● **Work order**: The lines below, from the one holding "Screen dimensions: 1343x896" through the one holding "Task: Open Single", are to be restated word for word, with all images left out.
⟨
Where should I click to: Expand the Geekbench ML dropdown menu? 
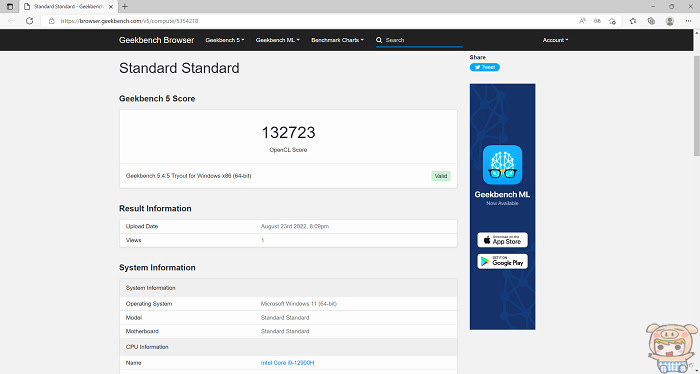click(x=277, y=40)
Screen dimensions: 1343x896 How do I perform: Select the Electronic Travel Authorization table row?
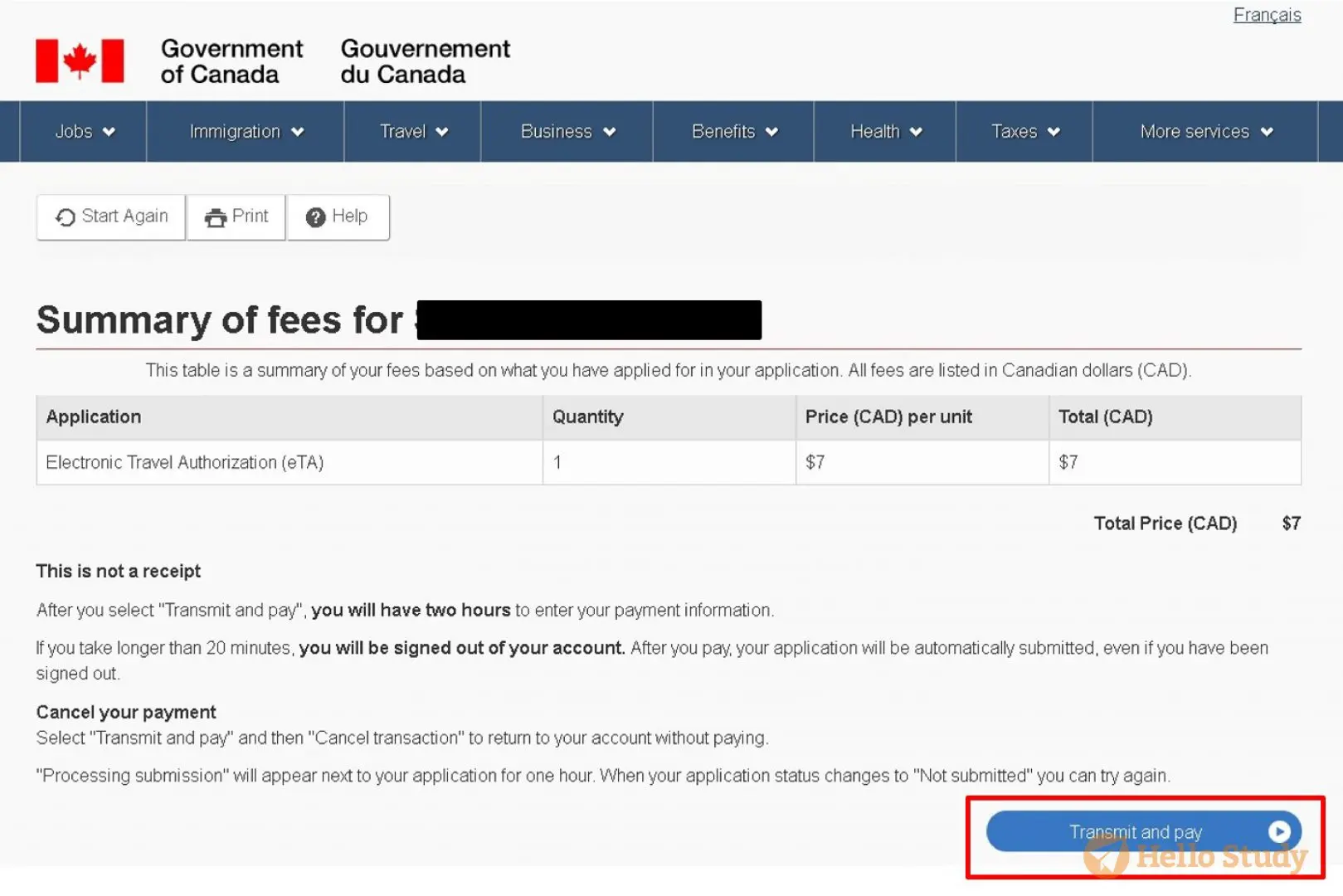coord(669,462)
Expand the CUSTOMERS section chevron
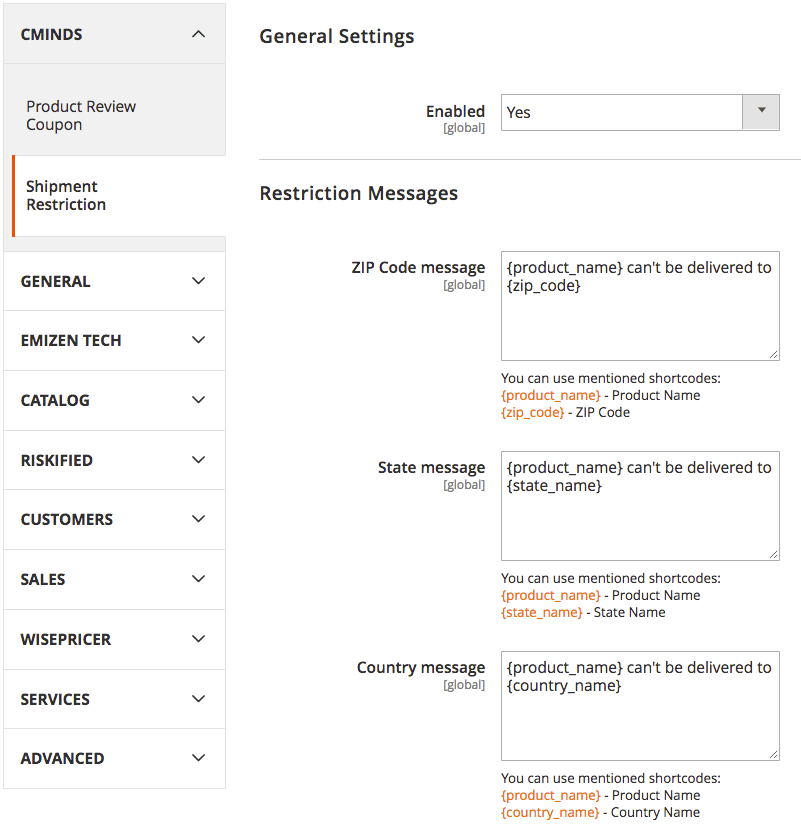The width and height of the screenshot is (801, 836). (x=198, y=519)
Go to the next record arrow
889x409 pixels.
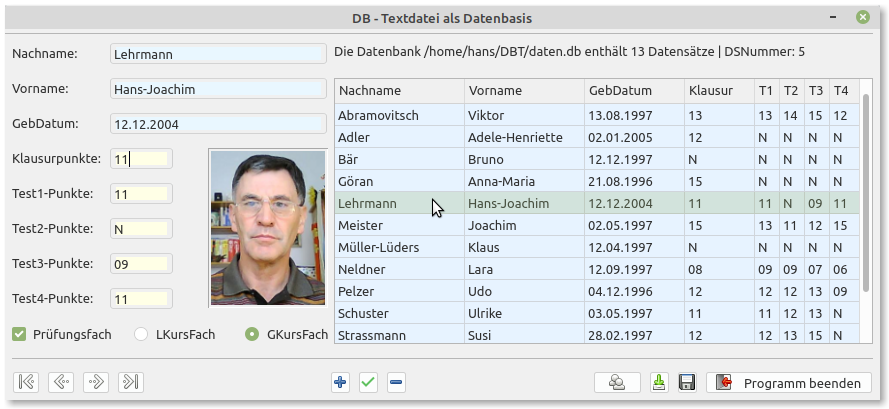coord(96,382)
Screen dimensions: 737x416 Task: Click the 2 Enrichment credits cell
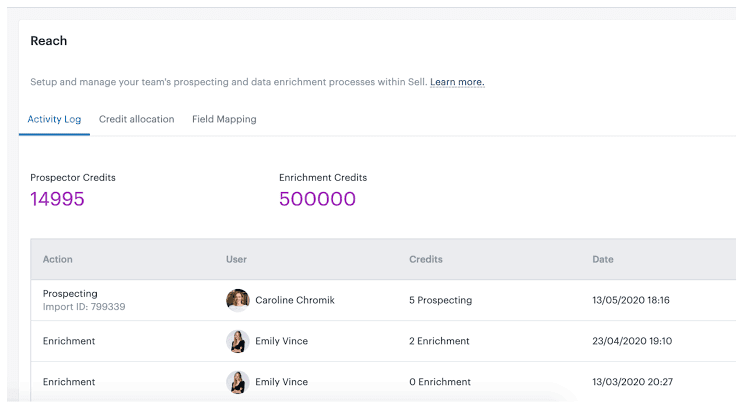[x=440, y=341]
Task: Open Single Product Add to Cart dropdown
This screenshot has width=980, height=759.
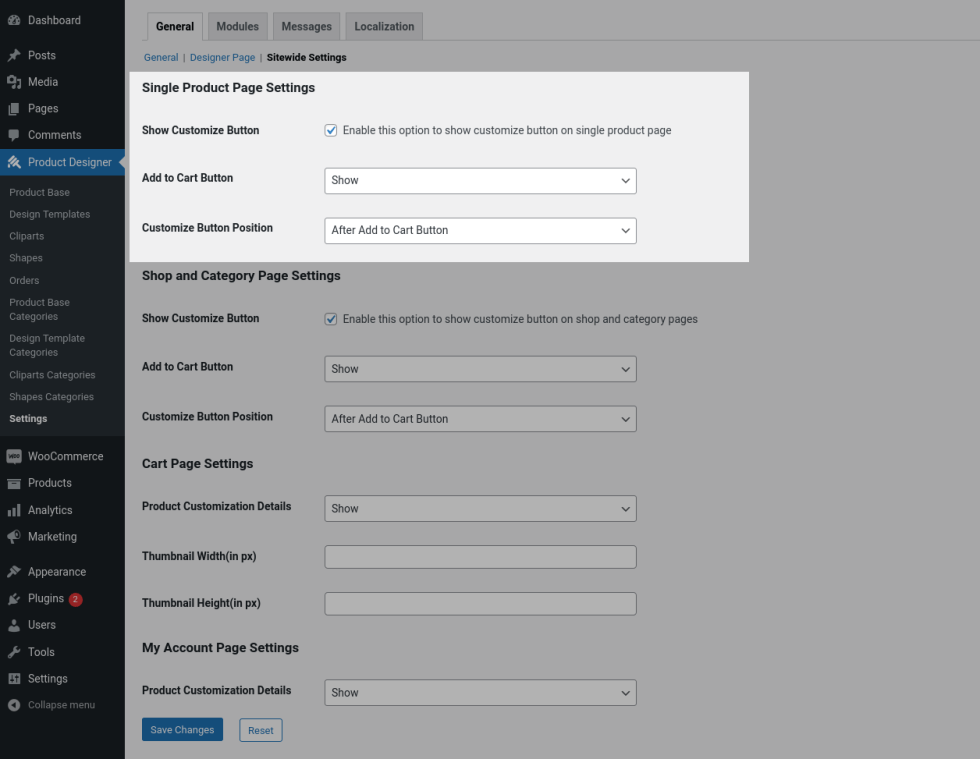Action: pos(480,181)
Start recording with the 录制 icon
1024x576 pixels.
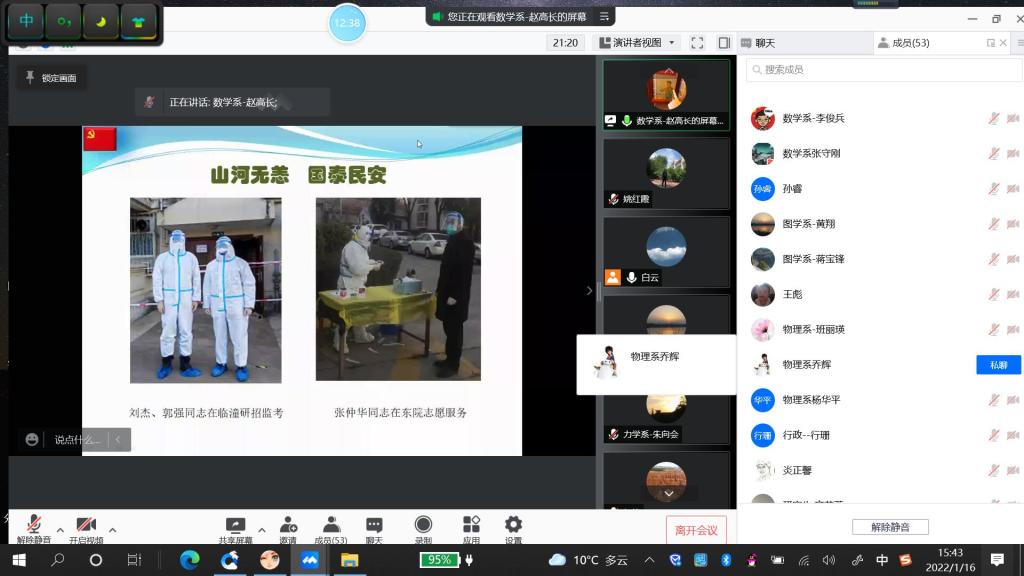coord(423,527)
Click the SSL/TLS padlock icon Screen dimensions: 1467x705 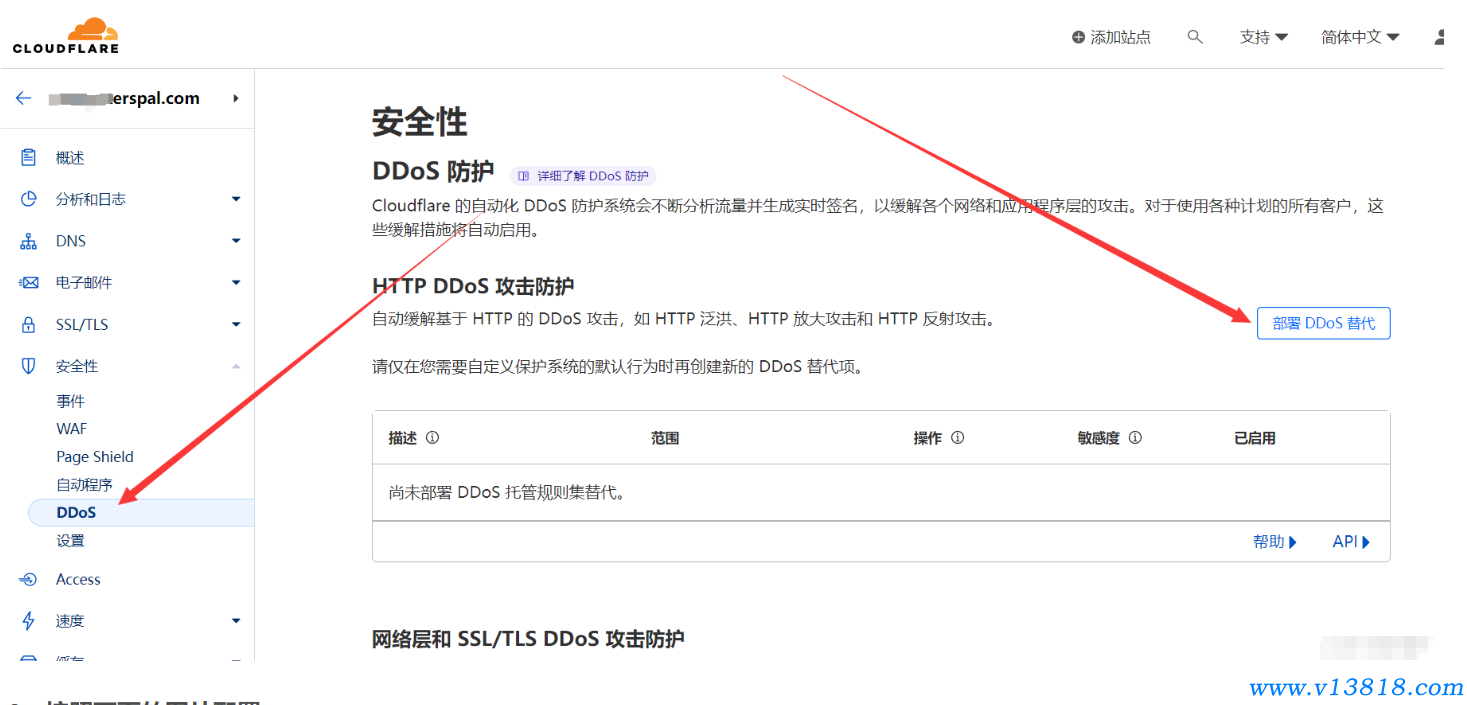click(29, 325)
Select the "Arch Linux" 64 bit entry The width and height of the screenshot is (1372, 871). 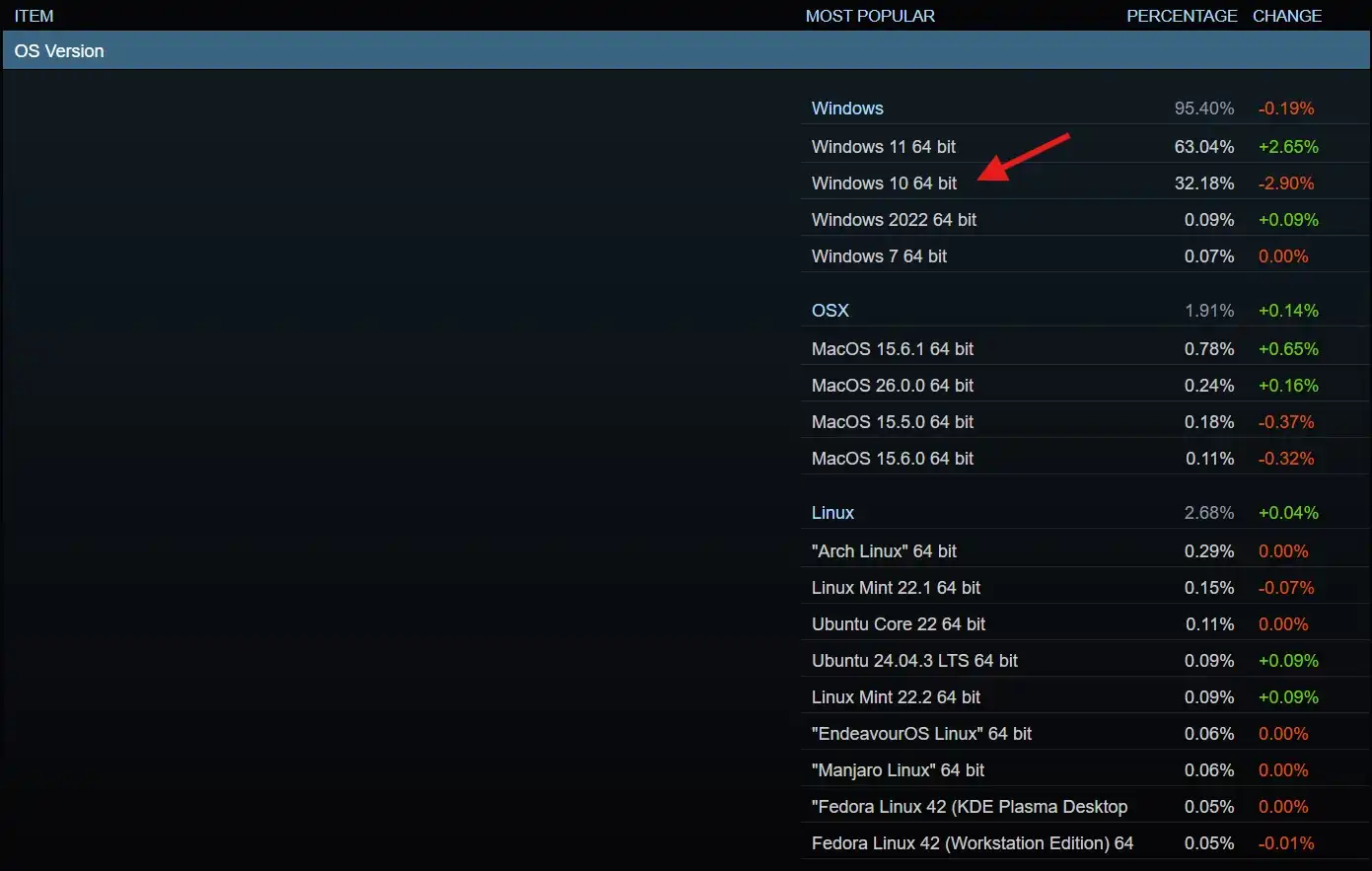click(884, 551)
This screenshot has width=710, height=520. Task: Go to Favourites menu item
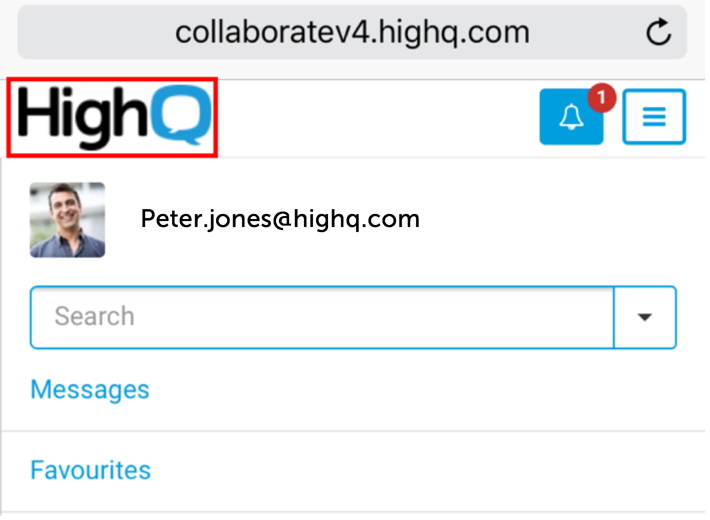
⟩
● **Solution to this task**:
Screen dimensions: 1343x896 How do I perform: Select the Electronic Travel Authorization table row?
coord(669,462)
Expand the CUSTOMERS section chevron
The width and height of the screenshot is (801, 836). (x=198, y=519)
Go to the next record arrow
889x409 pixels.
coord(96,382)
Screen dimensions: 737x416 Task: Click the 2 Enrichment credits cell
[x=440, y=341]
Task: Open Single Product Add to Cart dropdown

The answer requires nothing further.